When a company is comparing OCR versus manual data entry as a solution for converting paper to electronic media, there are really only three factors to consider – accuracy, implementation difficulty, and cost. These factors might seem relatively easy to compare, but when you’re faced with a deluge of marketing pitches from OCR and data entry vendors touting the benefits of their various solutions, it tends to get a bit murky. As a buyer of these kinds of solutions and services, it’s on you to make the right decision – a poor decision can be disastrous for your company, and your career. We’re going to break down the pros and cons of the three prevailing methodologies here, and cue you in to the pitfalls to look out for as you conduct your evaluation.
OCR is “Optical Character Recognition,” a process whereby a document is scanned, and a software program reads the imaged document, trying to make out the individual characters, and returns the data from the document in an editable, digital format. On the surface, OCR doesn’t seem to be rocket surgery…but a commercial OCR solution can be incredibly complex. How does a software program tell the difference between a “1” and an “l”? A comma and a period? A “0” and a “O?” It all comes down to context, and to what a reader would expect to see in a given sample. If you’re expecting a phone number in a given field, for example, you would only expect to see numerals. If you program a piece of software to only expect numbers in a given field on a scanned form, it will be significantly more accurate than if you do not give it those “context clues.” Now, take a complicated form like an insurance claim for a hospital visit, with dozens upon dozens of fields, all expecting various different strings of data in different places, with numbers and alpha characters intermixed…it’s easy to see how many hundreds of rules must be built into an OCR system to accommodate those kinds of forms.
None of this is to imply that OCR is “bad” – OCR has come a long way, and many OCR vendors have invested hundreds of millions of dollars into their systems – some are now claiming as high as 98% accuracy, and even as high as 99% when combined with “vertext” processes (human text verification.) If you’ve ever tried to use a downloadable OCR application to read a page, you’ll immediately recognize that 98% accuracy is quite a feat.
What OCR is not (yet) is a replacement for human decision making in paper conversion. It is an assistive methodology, one that requires human intervention to resolve errors, inconsistencies, and illegible original data. Commercially available OCR cannot, as of yet, read handwriting with any reliable degree of accuracy. It cannot easily differentiate between a field label and the data in a field without extensive programming, and absolutely consistent text positioning within a field. (This is why many OCR forms are red-line forms – the field names and boxes are printed in red ink, and the form data in black ink, allowing the software to ignore red-colored input, and only read black-colored input.) This means photocopied forms are incredibly difficult for OCR programs to handle.

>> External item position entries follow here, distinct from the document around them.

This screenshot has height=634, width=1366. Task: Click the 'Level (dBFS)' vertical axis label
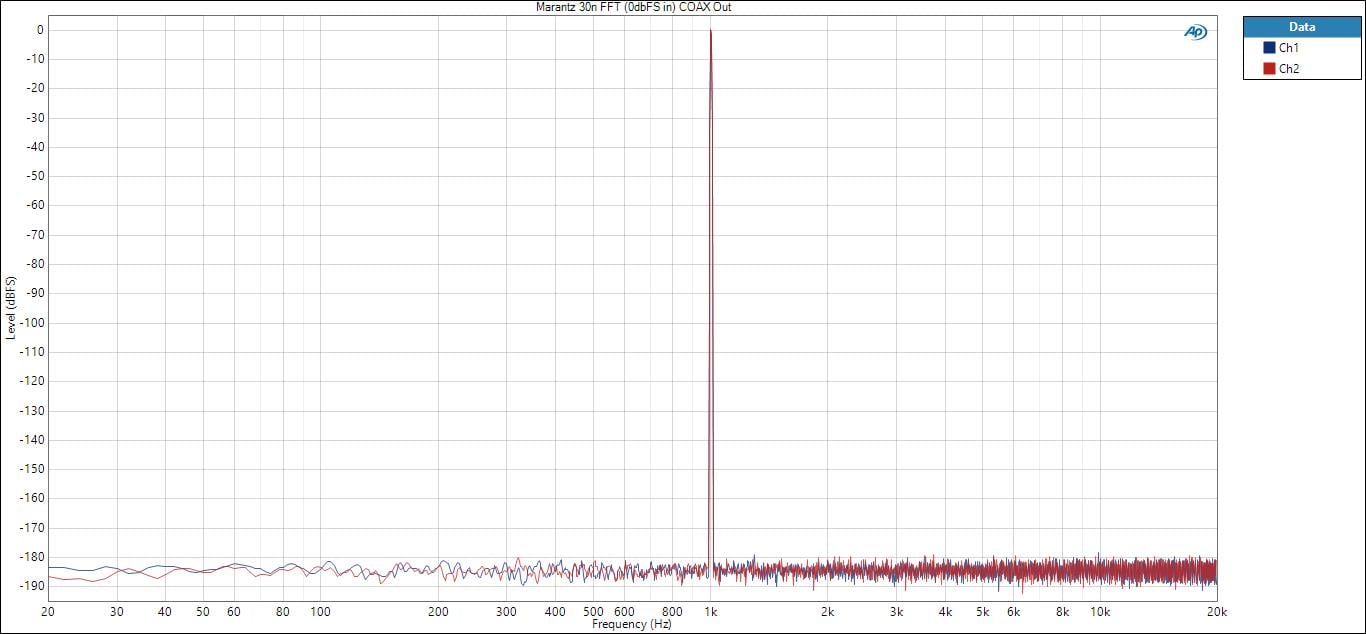[x=10, y=307]
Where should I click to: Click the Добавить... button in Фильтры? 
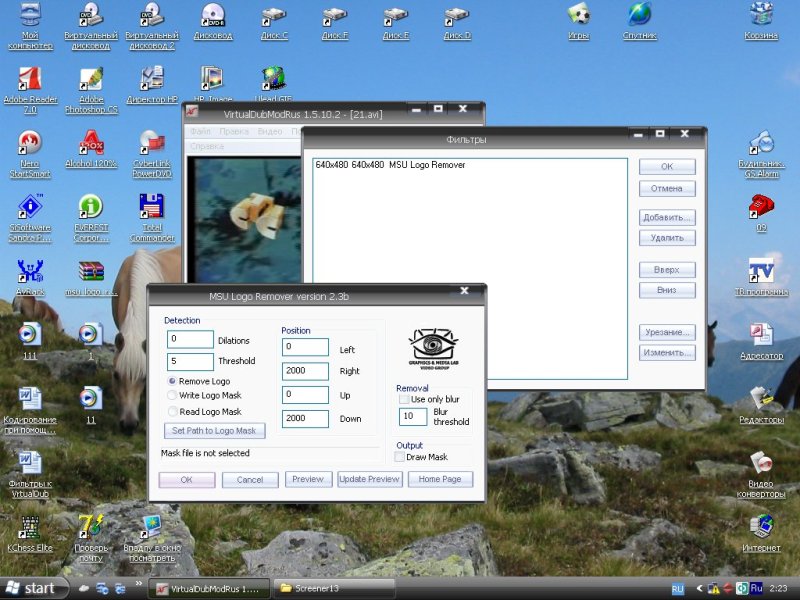[x=667, y=217]
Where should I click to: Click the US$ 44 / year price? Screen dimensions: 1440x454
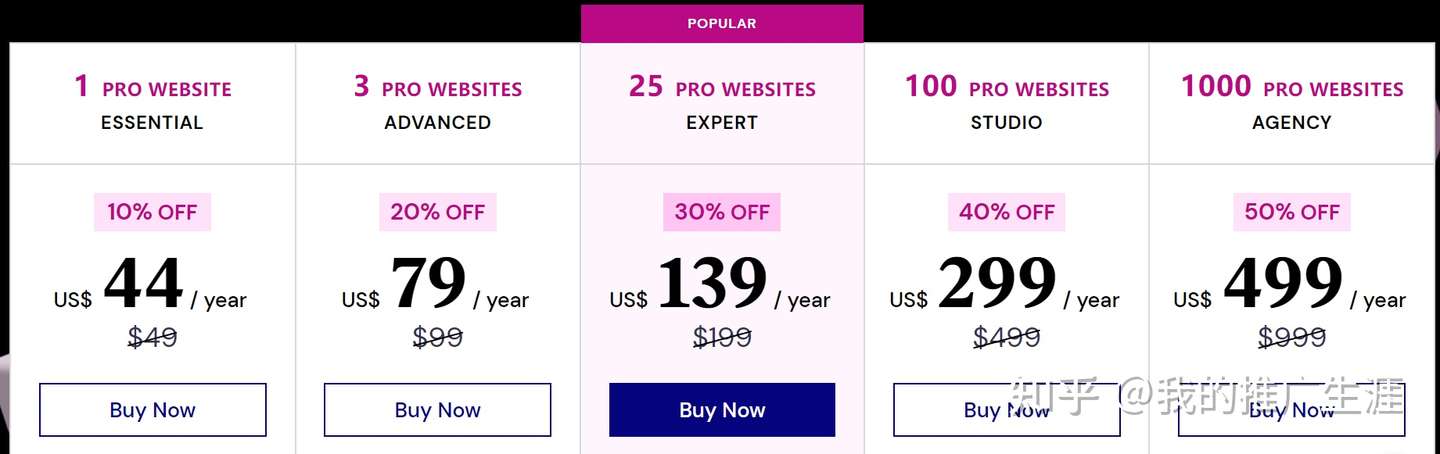pyautogui.click(x=150, y=285)
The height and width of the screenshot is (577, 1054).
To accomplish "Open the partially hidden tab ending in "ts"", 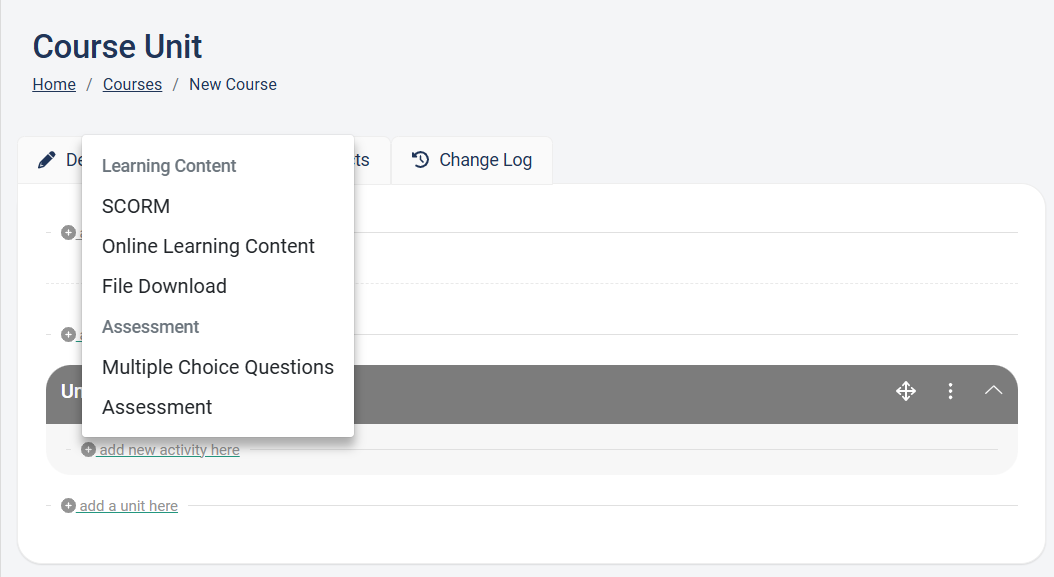I will coord(362,160).
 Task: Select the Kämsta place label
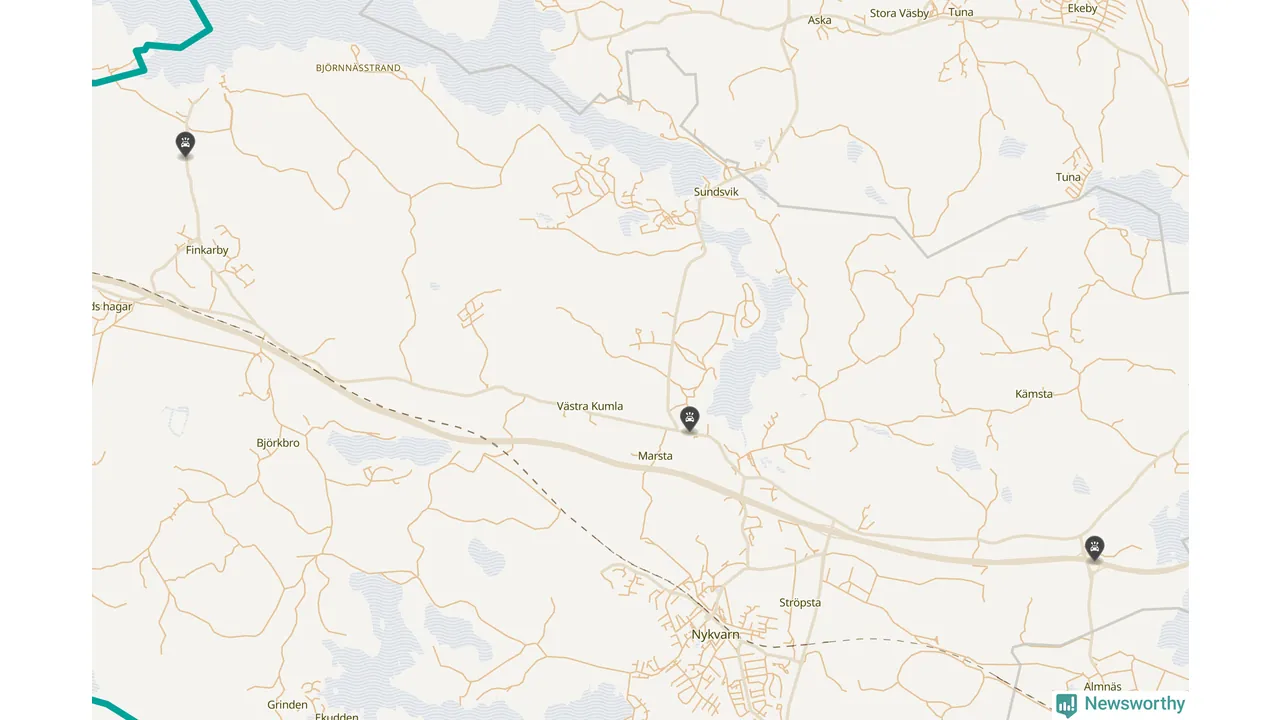click(x=1034, y=394)
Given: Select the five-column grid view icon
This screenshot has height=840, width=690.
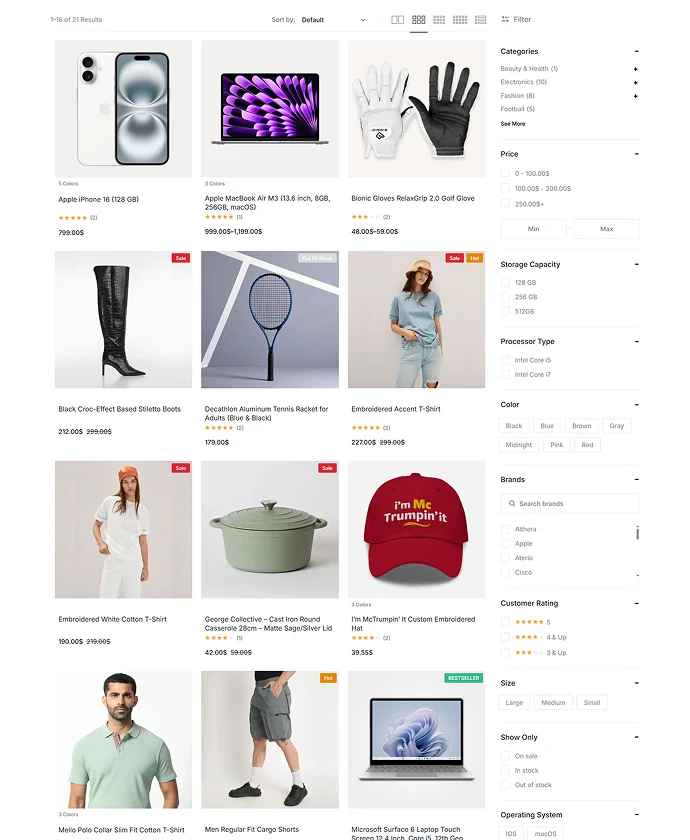Looking at the screenshot, I should tap(460, 20).
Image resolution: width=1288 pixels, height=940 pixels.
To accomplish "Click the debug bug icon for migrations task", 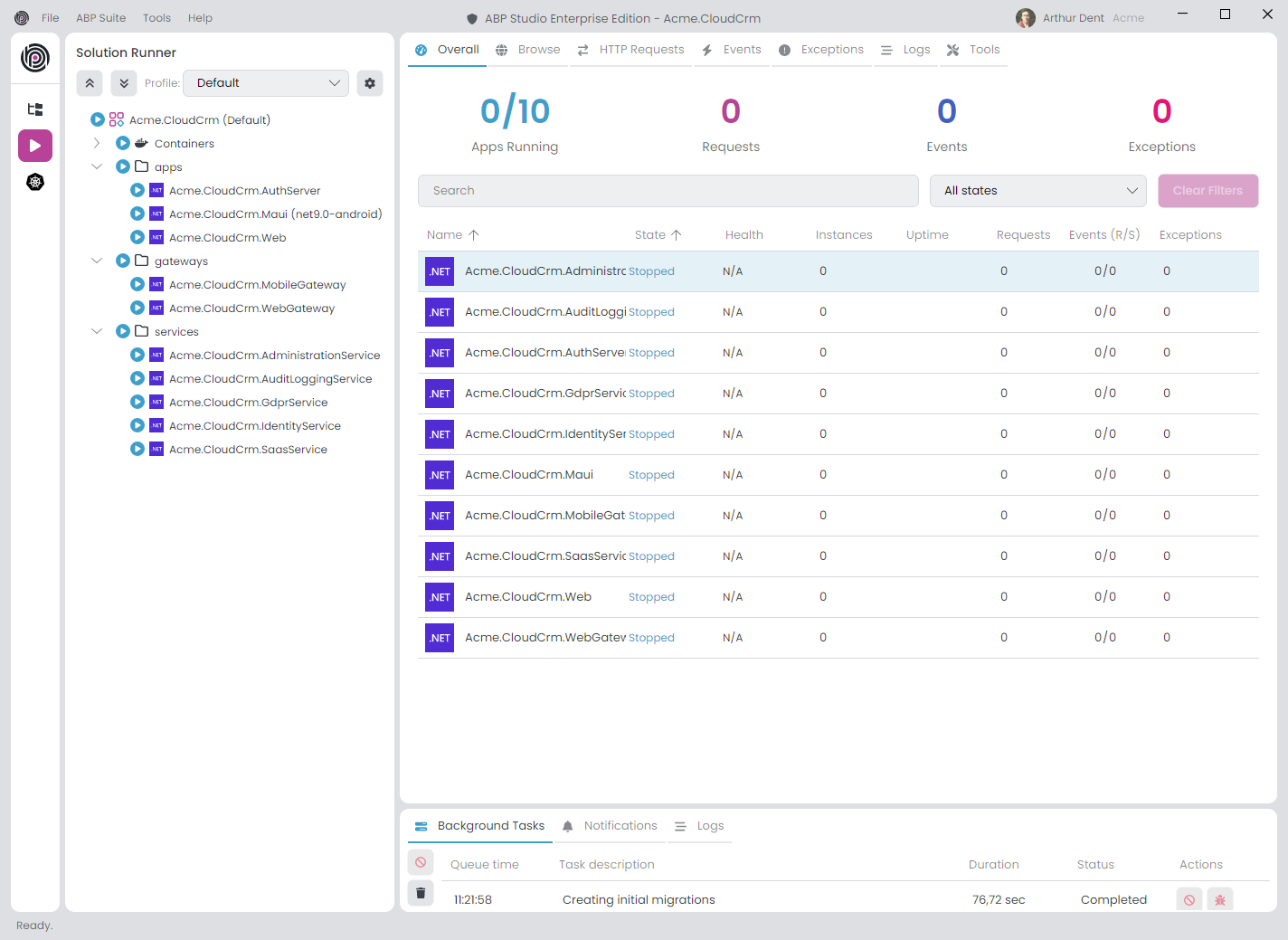I will point(1220,900).
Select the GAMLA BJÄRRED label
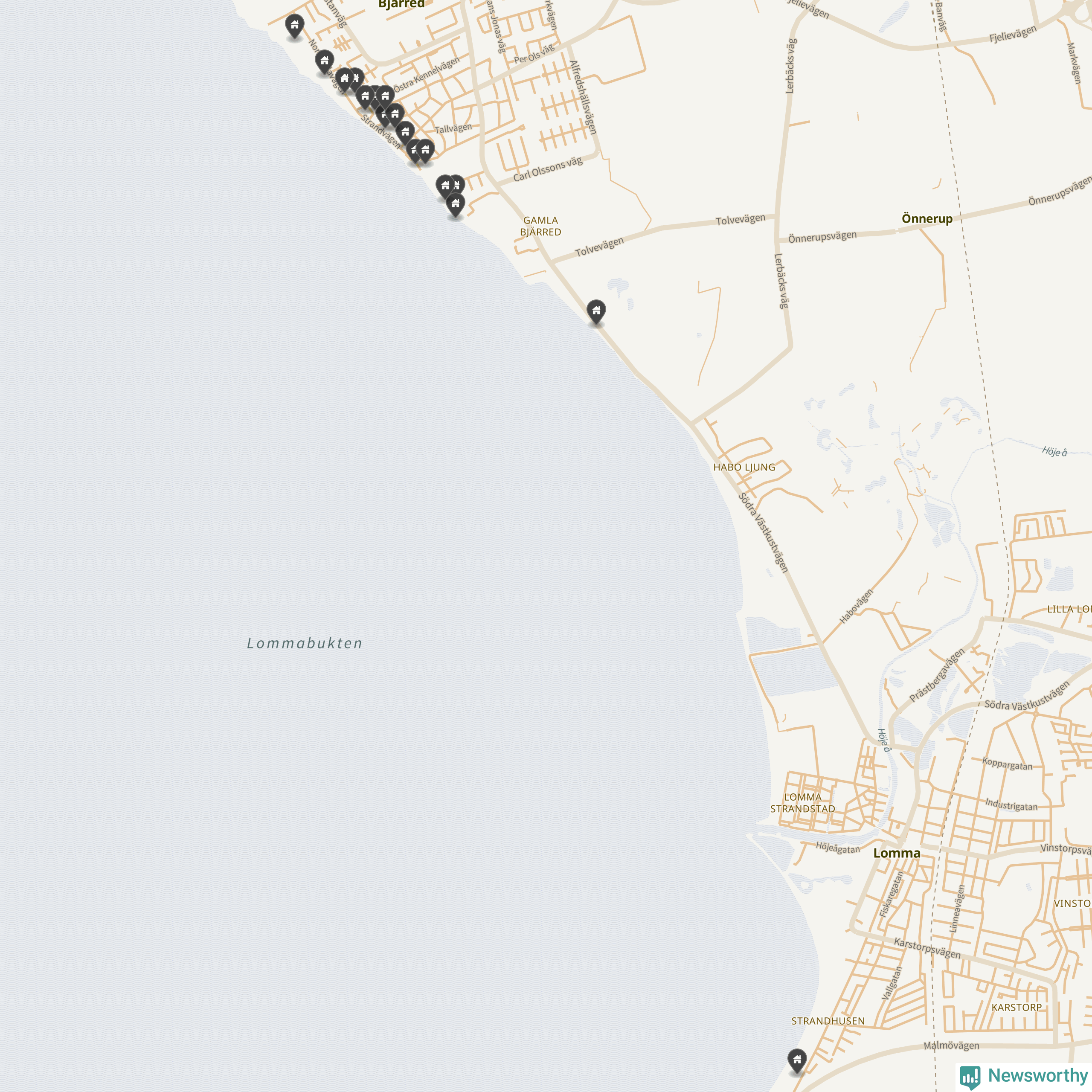Screen dimensions: 1092x1092 (540, 226)
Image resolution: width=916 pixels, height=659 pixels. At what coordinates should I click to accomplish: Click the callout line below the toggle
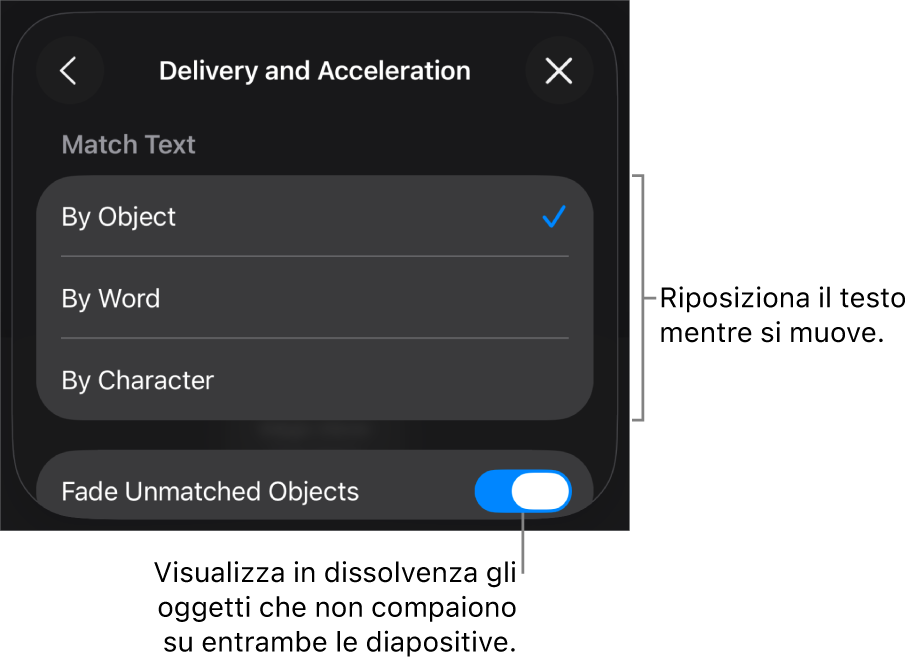click(523, 543)
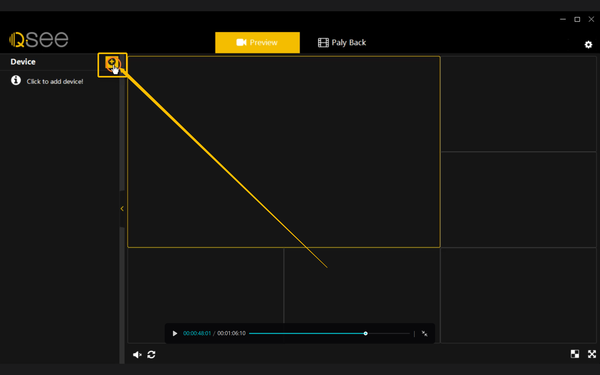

If you’ve ever had to copy data from a page to a word processing program, you’ll know that you’re bound to make some mistakes. Our brains tend to translate what we read into something we expect to have read, and our expectations are not always accurate. Not to mention our propensity towards typos. Even the best typists make mistakes. Manually entering data into a spreadsheet, database, or other electronic format is a process that can be riddled with errors if the methodology is not scientifically organized.
Many companies employ data entry personnel to enter data from forms into their information systems. To use the insurance industry as an example again, a data entry operator may need to type fifty or a hundred fields into a database when they are preparing to adjudicate a healthcare claim. If the methodology is to directly type data from the page into a system, errors will result. In-house manual data entry is NOT perfect.
There are methodologies, however, that can virtually eliminate errors. For example, Eagle uses a double-blind keying methodology with database assistance, whereby a document is divided into zones, and two separate individuals type the data from the fields in those zones into a database. (The zoning allows for a typist to focus on one type of data – numeric for example, or alpha data, reducing potential errors.) Those two entries are then electronically compared, against each other and against expected data (which may be based upon historical typing records, strictly controlled possible input values, or, for example, a database of mailing addresses.) When an discrepancy is found, the data is “kicked out” to a verifier, who must evaluate the typed data against the form and make a determination as to which version (or neither) is accurate, and make appropriate corrections. A maximum-accuracy approach like this is extremely labor intensive, but it’s as good as it gets – typically well over 99.9%.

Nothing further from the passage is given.